The courts must balance two competing ECHR rights in each case: Article 8, which protects privacy; and Article 10, which protects freedom of expression. Factors relevant to a determination include the nature and scope of the information at issue (some is more private and/or more relevant to the public interest than others), the extent of the damage inflicted by publication of the information, the extent to which the information is accurate and reliable; and the extent to which it has already been or is likely to be made public.

The outcome of the balancing test in breach of confidence and misuse of private information cases is fact-sensitive; and a blanket policy of disclosure that excludes a relevant factor from consideration runs a risk of being applied unlawfully in a given case. It is important for regulators to retain the flexibility to take account of individual circumstances in their publications decisions. Thus the Solicitors Regulation Authority (SRA), for example, usually publishes a “clear but brief description of the charges” faced by solicitors. But the SRA retains discretion not to do so where – having regard to Article 8 – “the impact of publication on the regulated person would be disproportionate”.

The Courts have recognised that disciplinary schemes of professional regulators are designed to foster public confidence in the way that members of the profession perform their tasks – and for that reason, limited disclosure to the public at large is often appropriate (see e.g. here and here). To date, there has been no cases in which a regulator who publicised accurate details of charges in advance of a hearing has been held to have acted unlawfully – though the SRA at the last count had been subject to five judicial review applications in respect of its decisions.

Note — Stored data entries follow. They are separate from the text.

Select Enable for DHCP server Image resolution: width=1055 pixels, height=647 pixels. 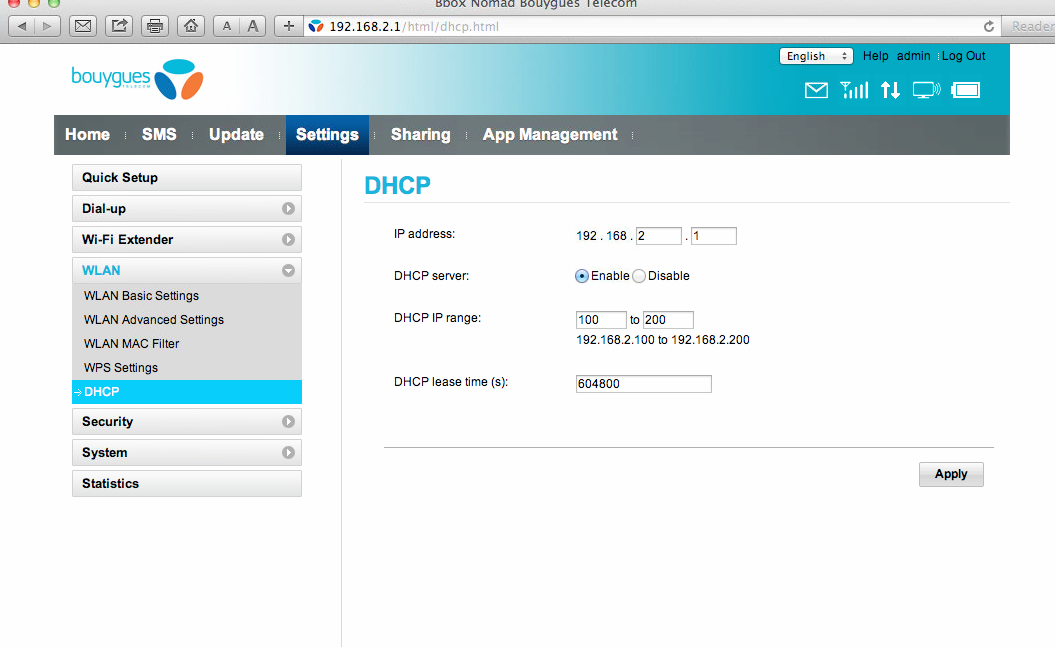click(582, 276)
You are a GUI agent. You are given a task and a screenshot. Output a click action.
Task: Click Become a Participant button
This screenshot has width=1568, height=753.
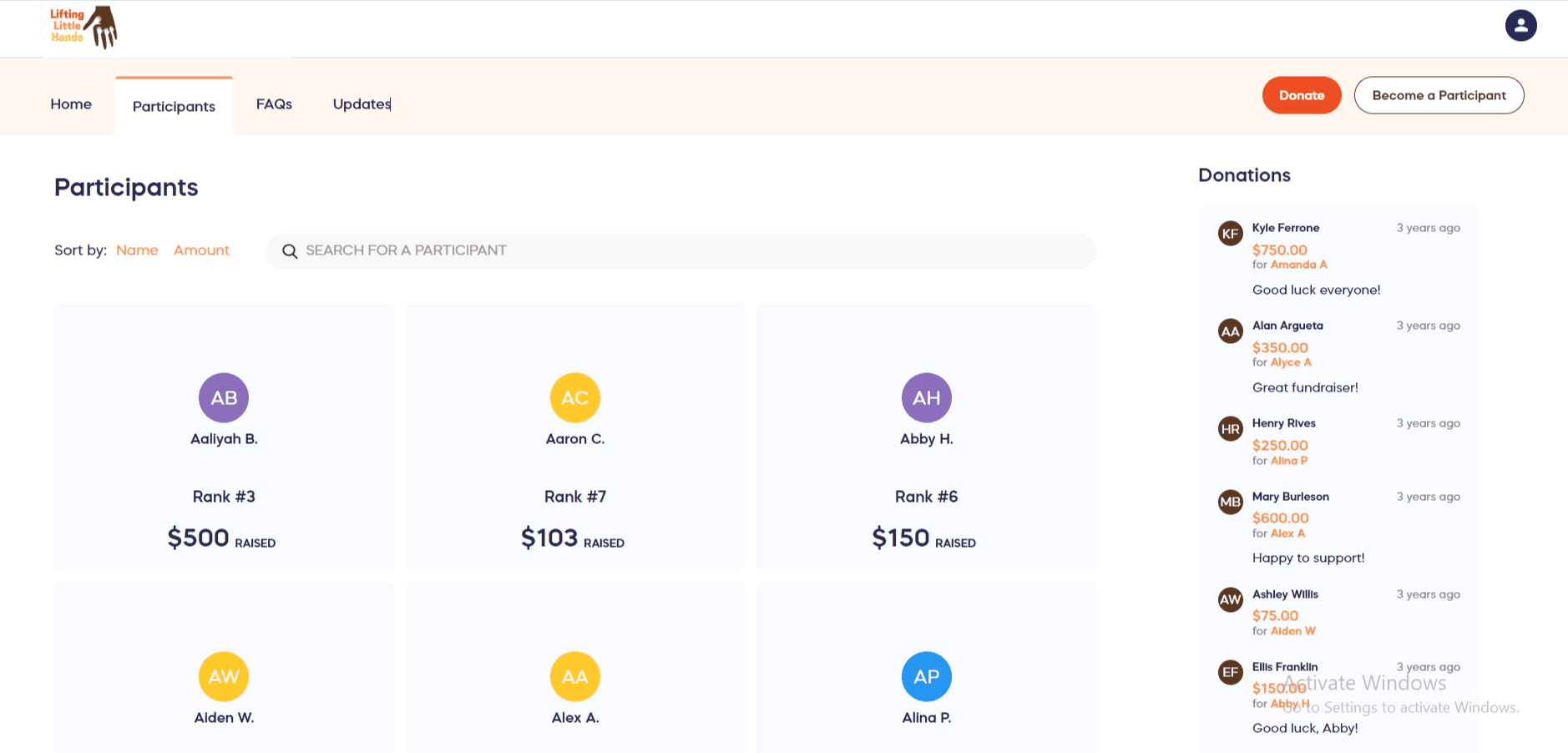click(x=1439, y=95)
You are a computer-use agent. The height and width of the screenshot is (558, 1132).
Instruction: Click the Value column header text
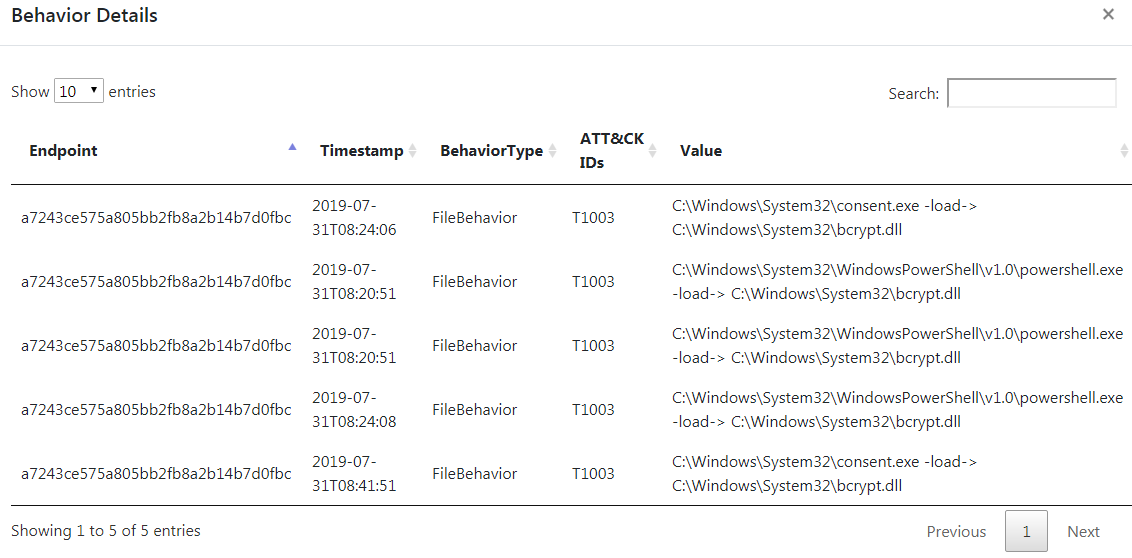point(700,151)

The GMC’s policy is too rigid. It only withholds advance publication of the detail of misconduct charges where it would pose significant risk to the physical or mental health of someone connected to the hearing. Neither “the reputational risk to a doctor or their family” nor “the strength of evidence to support the allegations” are considered relevant. But these two factors are relevant to legality: the degree to which the information is ‘private’ is highly likely to bear on reputational risk and the damage that may inflicted by publication; and the strength of the evidence may well bear on the public interest in publishing the detail of a charge.

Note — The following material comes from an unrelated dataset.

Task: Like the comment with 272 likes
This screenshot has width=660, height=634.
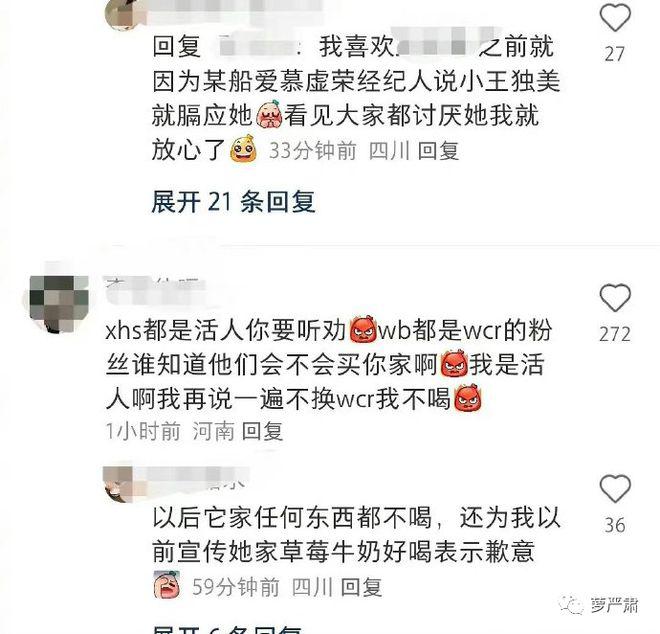Action: tap(615, 298)
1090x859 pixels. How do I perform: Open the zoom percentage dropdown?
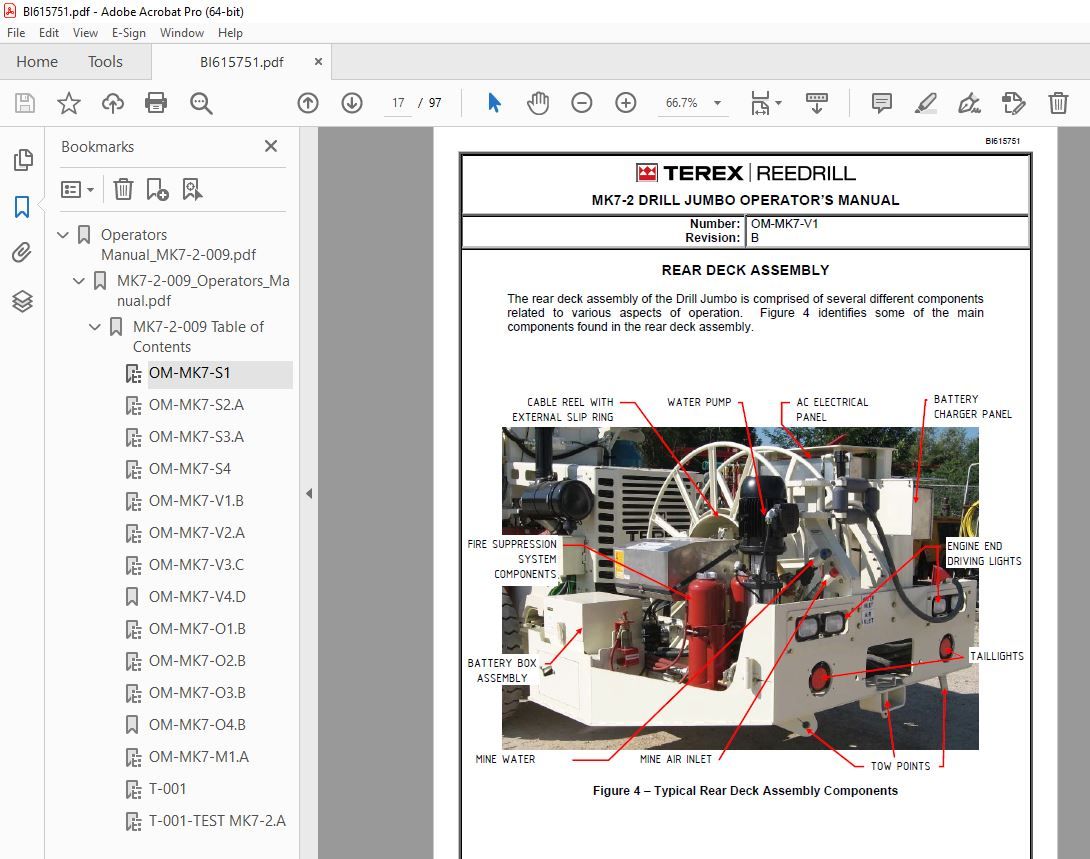716,103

Regulators are also classed as “functional” public authorities under the Human Rights Act 1998. They are bound by section 6(1) HRA not to act incompatibly with Convention rights, including the right to freedom of expression. That right includes the right of the public to receive information and the right of the press to impart it. In respect of the NMC, the question is this: If the practical effect of a regulator’s publication policy is to frustrate public interest reporting of a hearing, has it acted incompatibly with Article 10?

Much turns on the availability of a less restrictive means. The Bar Standards Board, for example, avoids publishing factual details of misconduct charges in advance of disciplinary hearings – but does set out the paragraphs of the BSB Handbook under which the charges are laid. At the last count, there were 158 Conduct Rules for barristers, enabling anyone reading the BSB’s website to gain a far better understanding of the nature of charges than the NMC’s limited categorisation allows. The NMC could develop its categorisation scheme.

Another approach would involve the NMC acting more flexibly. In appropriate cases, it could agree to disclose limited additional details, either on its website or to a journalist who phoned to enquire about forthcoming hearings. As it stands, the information the NMC provides is too minimal, its guidance is applied too rigidly; and it fetters the ability of the press to report on disciplinary hearings.